The way this week started in the market, it would be understandable if some investors feel like taking a break to see a movie. This afternoon, Walt Disney (DIS) reports, and its movie business, as always, is expected to be a key part of the story. Last time out, the Studio Entertainment division experienced a year-over-year revenue drop, which the company blamed in part on tough comparisons. Aladdin was a big movie for the company in the latter part of its fiscal Q3 this year.
Aside from that, however, focus could veer toward streaming and what the company’s plans are for competing with established players once it starts its own platform later this year. In its last earnings call, DIS committed to providing subscriber numbers for Disney+ once it launches.
Uber (UBER) and Lyft (LYFT) earnings are due later this week (see more below).
As of Monday, 77% of S&P 500 companies had reported Q2 earnings, with 76% of companies reporting a positive surprise. The blended earnings growth currently stands at -1%. Positive earnings surprises in multiple sectors, led by Healthcare and Energy, resulted in an increase in the growth rate from -2.7% a week ago.
Shake Shack (SHAK) delivered nice earnings late yesterday with “same-shack” store sales growing 3.6%. Investors rewarded the stock, which was up more than 3% in pre-market trading. Consumers keep coming out to play despite the market’s gyrations.

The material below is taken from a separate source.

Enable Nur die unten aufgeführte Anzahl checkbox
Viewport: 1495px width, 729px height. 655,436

Battle of the Yields—Stocks vs. Treasuries: While stocks retreated Monday, bonds rallied and 10-year Treasury yields plunged to their lowest point since 2016. At this low level near 1.7%, it sets up what normally would look like a positive situation for dividend stocks to find some additional interest. The 10-year yield is now pretty close to the S&P 500’s average dividend yield, which could help explain why Consumer Staples and Utilities—two sectors with traditionally high dividends—appear to holding up a little better against the bearish tide so far this week. Utilities were the only sector to actually post some gains Monday.
Last fall when the market was also wrestling with trade fears and cyclical sectors like Technology and Industrials were taking it on the chin, a few stocks stood out as decent performers. They included PepsiCo (PEP), Procter & Gamble (PG), and Coca-Cola (KO). It could be interesting to see if investors flock back to some of these Staples names as the flight to safety continues, though no market investment is ever truly “safe.”

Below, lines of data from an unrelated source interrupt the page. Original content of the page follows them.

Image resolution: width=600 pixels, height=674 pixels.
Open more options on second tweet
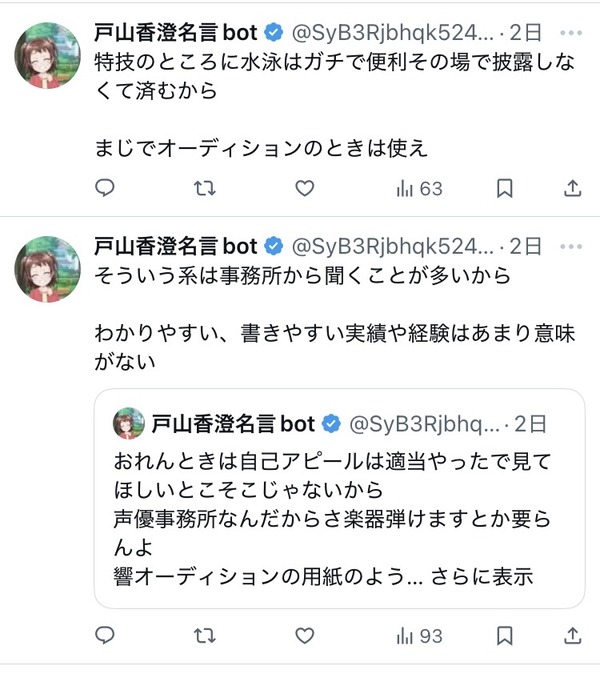[571, 247]
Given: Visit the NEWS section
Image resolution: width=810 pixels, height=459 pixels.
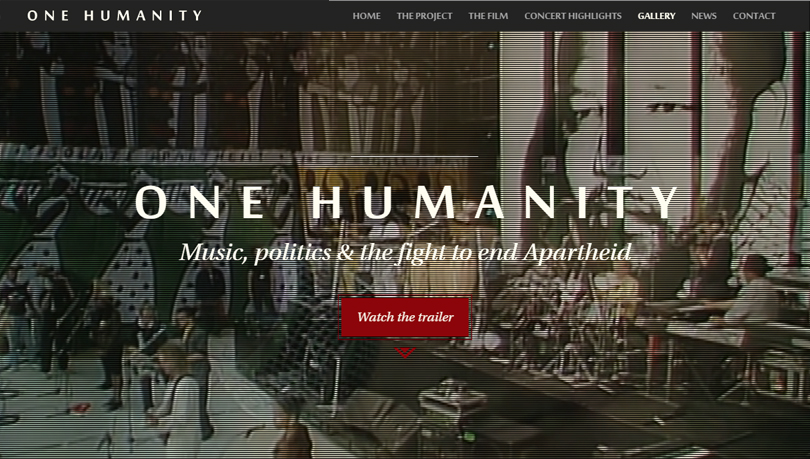Looking at the screenshot, I should pyautogui.click(x=704, y=16).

Unicorn Spotting. If you get the sense that the IPO market has been heating up recently, you’re not imagining things. Of course, Beyond Meat (BYND) has claimed the spotlight this year with its meteoric rise. BYND is still up about 170% since its May 2 debut, even after a recent slide. The Renaissance IPO Index, which follows recent major IPOs like Spotify (IPO) and Roku (ROKU), is up about 38% so far this year as of Aug. 5.

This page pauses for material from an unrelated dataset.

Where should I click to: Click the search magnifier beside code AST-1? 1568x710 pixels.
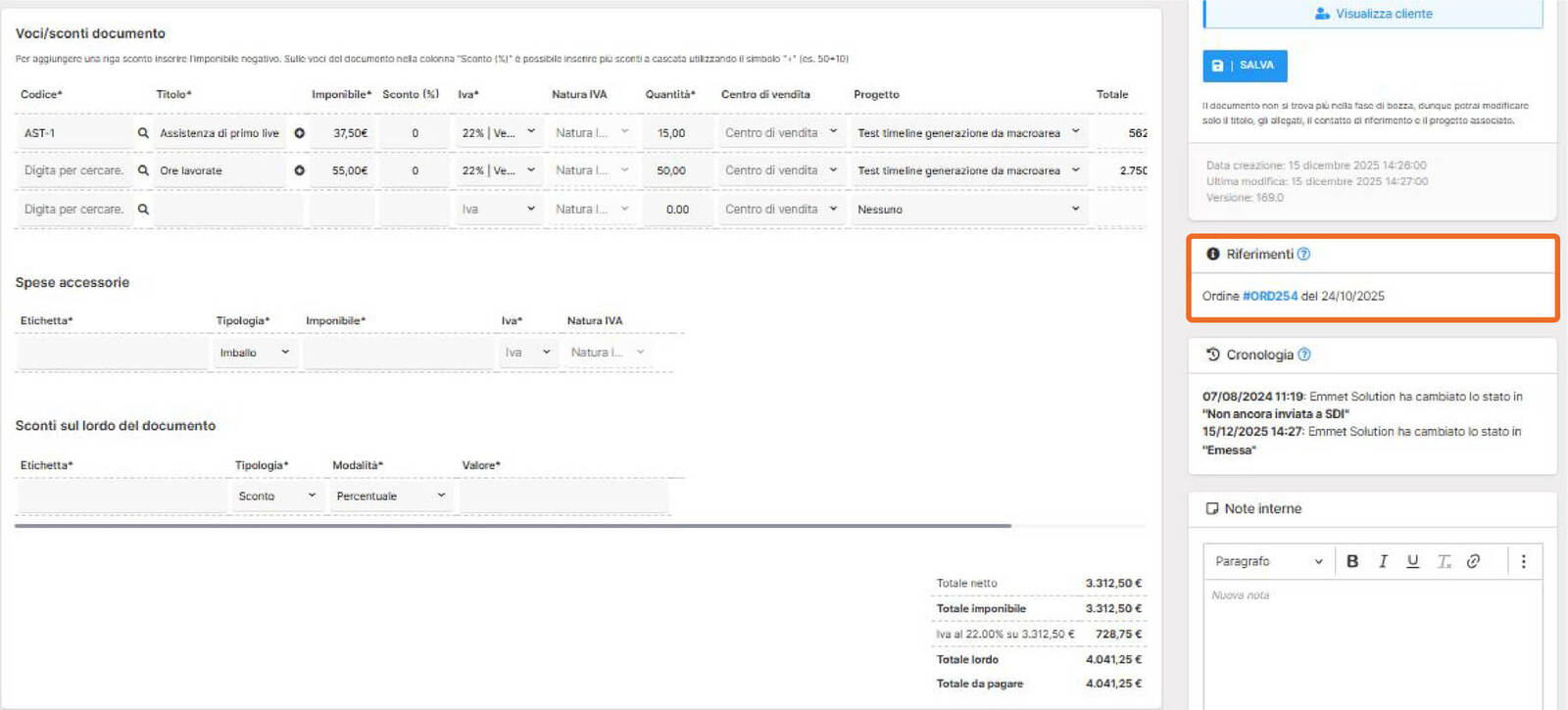tap(143, 133)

This week, investors have a few new IPOs to consider keeping an eye on. Hong Kong-based investment bank (HKIB) began trading on Monday. Lately, HKIB has been able to grow revenue even as many Asian economies have been slowing. InMode (INMD), an Israel-based company that supplies medical aesthetic products, is scheduled to hit public trade on Aug. 7, aiming to raise about $75 million, which puts it on track for a market cap of about $611 million.
Need a Ride? Uber, Lyft Results Ahead: Speaking of IPOs, this week’s slate of earnings includes ride-sharing rivals Lyft (LYFT) and Uber (UBER), which were both among this year’s major offerings. We’re giving investors a detailed preview of UBER in a separate article, but, in a nutshell, it seems highly probable that we can expect more losses from them both, according to analysts. One thing to consider listening for in the executives’ calls is how these companies plan to compete with each other, whether their pricing wars will continue, and how their costs might be affected as a result.
Also, both companies have recently lost both their chief operating officers, meaning the conference calls likely could include some questions about the company’s internal plans. LYFT reports tomorrow afternoon and UBER reports Thursday afternoon.